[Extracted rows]
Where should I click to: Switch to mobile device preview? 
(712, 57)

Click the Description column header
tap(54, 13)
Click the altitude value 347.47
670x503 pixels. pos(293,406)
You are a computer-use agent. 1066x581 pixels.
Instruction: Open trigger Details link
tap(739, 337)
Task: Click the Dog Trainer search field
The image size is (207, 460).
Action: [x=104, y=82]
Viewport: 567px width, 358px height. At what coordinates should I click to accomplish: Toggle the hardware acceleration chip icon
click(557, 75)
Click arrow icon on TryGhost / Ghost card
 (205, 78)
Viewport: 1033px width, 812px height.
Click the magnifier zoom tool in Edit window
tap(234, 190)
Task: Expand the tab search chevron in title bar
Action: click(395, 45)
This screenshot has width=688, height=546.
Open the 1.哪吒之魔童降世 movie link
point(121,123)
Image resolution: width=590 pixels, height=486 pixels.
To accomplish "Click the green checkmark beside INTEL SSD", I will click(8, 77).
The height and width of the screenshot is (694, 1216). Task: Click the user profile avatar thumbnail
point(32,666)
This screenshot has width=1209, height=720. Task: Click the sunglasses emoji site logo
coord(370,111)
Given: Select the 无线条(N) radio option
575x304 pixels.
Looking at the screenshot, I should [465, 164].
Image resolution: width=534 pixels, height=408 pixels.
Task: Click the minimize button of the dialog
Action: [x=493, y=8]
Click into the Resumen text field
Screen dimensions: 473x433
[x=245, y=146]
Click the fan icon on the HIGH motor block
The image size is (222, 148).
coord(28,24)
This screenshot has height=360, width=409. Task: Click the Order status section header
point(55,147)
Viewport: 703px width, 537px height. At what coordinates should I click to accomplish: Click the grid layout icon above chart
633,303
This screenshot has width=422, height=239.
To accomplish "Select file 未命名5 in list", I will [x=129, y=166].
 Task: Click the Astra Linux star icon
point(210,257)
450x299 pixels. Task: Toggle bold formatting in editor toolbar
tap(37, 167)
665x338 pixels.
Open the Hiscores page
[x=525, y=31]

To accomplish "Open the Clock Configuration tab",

• Exercise directions:
Starting at the line that contains "665x338 pixels." and continuing through the end of the rows, write those lines out again, requests included, with every coordinate in the answers increased by 26.

• Exercise output:
665x338 pixels.
Open the Hiscores page
[x=551, y=57]

To accomplish "Open the Clock Configuration tab",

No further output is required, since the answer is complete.